You would think that after about a week of this I would get enough vigor to get the job done.

On this (freezing cold) Thanksgiving Eve, there is a frenzy of house cleaning, pie baking and preparing going on around here. I suppose that is what holidays have come to mean to me in general- more to do.

But I do love Thanksgiving. Firstly because of the food and secondly because of the meaning. Yeah, my priorities could use some adjusting. I love that Thanksgiving has remained somewhat untouched by commericalization. <-- Made that word up. Deal with it.

It's still about getting together with the people you love and sharing time and food.

It's still about being thankful for what you have, no matter what you don't have.

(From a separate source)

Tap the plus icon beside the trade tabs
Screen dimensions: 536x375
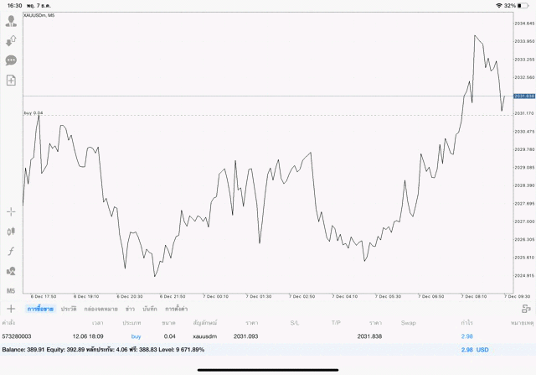11,309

My grandparents should be arriving soon. I'm glad they can be here for the next few days.

I hope ya'll have a very happy Thanksgiving and that you slow down to remember what matters the most and be grateful for it.

And if those things are people... let them know you appreciate them, not only today, but all the time.  <3

Sunday, August 8, 2010

For My Older Little Sister

Today is the day between two special days.

Yesterday, my older sister, Kelley, left home.

Tomorrow is her birthday.

Yesterday she woke up at the crack of dawn (and sleeping in the same room I know this for a fact) gathered up all of her stuff, carted her very heavy suitcase down the stairs and hustled and bustled until about 6:00 AM, when she roused me from my beloved bed and I hugged her goodbye.

Tomorrow, Kelley is starting training with NET ministries She is also turning 19 years old. Training lasts a little over a month. Then she hits the road for eight months.

I am the second oldest of nine. Yeah. Nine. As in the number nine, like one, two, three, four and so on and so on. Kelley is my one and only older sister.

Growing up, she was my best friend. She was the leader of our wild and crazy games of pretend. She loved playing "family" and that meant I was often the guy, which also meant I was her older brother, husband or son whenever the need arose. We played paper dolls with towns streching over our entire bedroom. We played dress up with gowns, aprons and hats, becoming anyone and everyone from Cinderella to an evil stepsister. We announced, planned and held eleborate weddings for every pair of toys we could think of.

She has influenced me in a lot of ways she will never know, and probably some I don't even realize. I followed her into almost everything. I looked up to her and I still do. I was right behind her in everything for a long time, and the only thing I have ever surpassed her in is height.

Kelley is a leader. She is an organizer. She is an oldest. She is a good friend, listener and sister. She will be an excellent wife and mother some day, which is what she has wanted to do for as long as I have known her.

She is the first child to leave our family, and in a way, it is an ending and a beginning for the whole clan.

We will miss her very much while she is gone, but we are also very happy for her. For the past three years she has been so excited about NET and the work they are doing, not just in St. Paul, Minnesota, but in the entire country. I am so glad she finally is living what she has been dreaming about.

I am happy for her, and I am also proud of her. She has finally spread the beautiful wings I have watched her grow for over a decade and fly, showing the rest of the world what I was lucky enough to see first.

Happy Birthday, Kelley. I love you, Older Little Sister.